ANAMIKA

'(The Blog) With No Name', perhaps best described as a stream of notes and thoughts - 'remembered, recovered and (sometimes) invented'.

Friday, May 29, 2009

On The Kinnara Trail...

There has been a longish spell of silence here, which shall be explained in due course.

Among the less taxing things I did over the last month was a bit of online research on the classes of fantastic, semi-divine beings in Indian tradition - the focus was on the 'kinnaras' but I also read about the 'yakshas', 'gandharvas', 'vidyadharas', 'kimpurushas' (who are sometimes identified with kinnaras) and so forth...

I have read somewhere the word 'kinnar' being used to refer to the hijadas (eunuchs). This association has no real foundation in ancient literature. Kalidasa, for instance, refers to the slow gait of the generously-endowed 'Kinnara women'(*) (somewhere in the beginning of Kumarasambhavam) and that seems sufficient to rule out attributing any hermaphrodytic nature to these beings.

In Buddhist art, some of which predates Kalidasa, Kinnaras are half-men and half-birds (see Wikipedia, for example); in the Sanchi reliefs, they are shown diving down from the sky to worship the Master or a Stupa (in an earlier post here, I had noted a resemblance between these beings carved at Sanchi with the 'buraq' from the middle-eastern and Islamic traditions). Half-bird kinnaras abound in the Buddhist art of Thailand and neighboring countries.

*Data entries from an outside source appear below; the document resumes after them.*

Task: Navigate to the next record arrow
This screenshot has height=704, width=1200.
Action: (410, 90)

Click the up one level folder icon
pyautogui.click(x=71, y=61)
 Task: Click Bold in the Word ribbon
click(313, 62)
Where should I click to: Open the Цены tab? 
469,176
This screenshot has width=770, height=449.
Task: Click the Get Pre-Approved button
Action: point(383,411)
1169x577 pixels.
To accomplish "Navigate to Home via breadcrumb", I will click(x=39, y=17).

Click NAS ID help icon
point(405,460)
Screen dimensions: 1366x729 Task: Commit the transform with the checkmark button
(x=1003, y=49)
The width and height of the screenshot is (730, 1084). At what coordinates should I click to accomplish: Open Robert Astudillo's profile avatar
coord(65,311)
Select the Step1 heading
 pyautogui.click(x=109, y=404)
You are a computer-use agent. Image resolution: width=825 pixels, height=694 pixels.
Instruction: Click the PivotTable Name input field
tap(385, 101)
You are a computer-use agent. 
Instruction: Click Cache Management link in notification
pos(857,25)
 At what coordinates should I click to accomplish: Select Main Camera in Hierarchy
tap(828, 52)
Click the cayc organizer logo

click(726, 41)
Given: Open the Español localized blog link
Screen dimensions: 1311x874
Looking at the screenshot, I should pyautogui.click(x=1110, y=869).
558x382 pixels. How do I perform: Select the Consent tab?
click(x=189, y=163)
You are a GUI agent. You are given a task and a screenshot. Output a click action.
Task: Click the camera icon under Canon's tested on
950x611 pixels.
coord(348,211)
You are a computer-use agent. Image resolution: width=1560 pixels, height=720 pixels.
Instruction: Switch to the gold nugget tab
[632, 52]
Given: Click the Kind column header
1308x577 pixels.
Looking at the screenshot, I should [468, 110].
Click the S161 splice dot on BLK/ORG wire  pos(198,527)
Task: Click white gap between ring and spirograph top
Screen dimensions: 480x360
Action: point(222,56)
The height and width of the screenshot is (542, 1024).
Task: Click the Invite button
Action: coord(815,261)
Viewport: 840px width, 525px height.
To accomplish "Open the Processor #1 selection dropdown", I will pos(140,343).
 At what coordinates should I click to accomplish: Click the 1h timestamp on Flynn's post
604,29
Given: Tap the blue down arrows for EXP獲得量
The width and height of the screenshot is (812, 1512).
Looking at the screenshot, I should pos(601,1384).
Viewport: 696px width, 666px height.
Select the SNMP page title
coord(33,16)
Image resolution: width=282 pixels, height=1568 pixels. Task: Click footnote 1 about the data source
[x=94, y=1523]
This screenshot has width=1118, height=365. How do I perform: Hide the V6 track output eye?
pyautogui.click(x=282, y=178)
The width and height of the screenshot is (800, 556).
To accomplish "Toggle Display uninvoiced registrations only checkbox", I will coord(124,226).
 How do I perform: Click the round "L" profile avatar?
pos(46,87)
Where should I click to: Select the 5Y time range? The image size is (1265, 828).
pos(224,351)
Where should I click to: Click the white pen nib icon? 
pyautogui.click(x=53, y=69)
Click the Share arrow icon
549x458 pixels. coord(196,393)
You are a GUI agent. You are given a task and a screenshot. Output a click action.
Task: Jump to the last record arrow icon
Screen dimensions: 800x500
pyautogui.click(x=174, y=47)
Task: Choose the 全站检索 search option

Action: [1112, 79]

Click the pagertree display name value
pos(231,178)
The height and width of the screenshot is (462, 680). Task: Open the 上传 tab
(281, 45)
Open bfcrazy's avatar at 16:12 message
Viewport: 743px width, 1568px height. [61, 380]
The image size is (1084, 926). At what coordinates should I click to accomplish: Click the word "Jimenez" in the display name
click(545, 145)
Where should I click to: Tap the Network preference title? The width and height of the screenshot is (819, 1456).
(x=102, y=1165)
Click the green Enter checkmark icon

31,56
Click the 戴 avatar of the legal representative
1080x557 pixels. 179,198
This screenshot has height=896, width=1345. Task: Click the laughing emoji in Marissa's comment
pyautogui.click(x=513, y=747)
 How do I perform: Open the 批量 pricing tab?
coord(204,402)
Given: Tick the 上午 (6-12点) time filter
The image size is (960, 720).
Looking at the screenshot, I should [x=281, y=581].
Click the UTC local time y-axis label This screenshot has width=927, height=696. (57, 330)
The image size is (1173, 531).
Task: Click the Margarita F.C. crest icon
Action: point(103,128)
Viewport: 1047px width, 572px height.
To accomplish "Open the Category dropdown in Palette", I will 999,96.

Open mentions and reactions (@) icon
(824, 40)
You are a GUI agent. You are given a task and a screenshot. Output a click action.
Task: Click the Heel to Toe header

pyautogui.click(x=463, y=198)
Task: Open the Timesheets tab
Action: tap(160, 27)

Needless to say, Kalidasa's slow-walker description does not match them.

I also remember encountering Kinnaras in the Amar Chitra Katha volume retelling the ancient Sanskrit prose classic 'Kadambari' - one of the principal characters encounters (and chases unsuccessfully) a troop of Kinnaras, who are shown as anthropomorphic midgets with horse-like faces. This 'alternative representation' is actually consistent with the following bit from Wikipedia: "Kinnaras were mysteriously linked with horses. Puranas mention them as horse-headed beings..."

...

To those who grew up in Kerala, the Gandharvas are far more familiar than the Kinnaras. In the mainstream Sanskritic tradition, the Gandharvas are mostly musicians or tricksters who occasionally turn into vicious beasts when cursed by some sage or the other but in Kerala, they are lustful 'possessors' of (usually) nubile young women, causing them and their families untold misery - Yakshis are their female counterparts and prey on men, a major difference being that a Yakshi summarily kills off her victm whereas the Gandharvas cast a life-long spell.

At least two major Mallu motion pictures have explored the possibilities of Gandharvas tangling with young girls' lives. Modern Malayalam lyrical poetry (film songs, mostly) often uses 'Kinnara' almost as a synonym of 'Gandharva'; and some lyrics feature absurd compounds like 'Gandharvakinnari'.

Quite recently, I saw in Chambakkara, an eastern suburb of Cochin city, Kerala, a brightly painted shrine named: "Vaishnava Gandharva Temple" - I never knew there was a Shaiva-Vaishnava schism among Gandharvas.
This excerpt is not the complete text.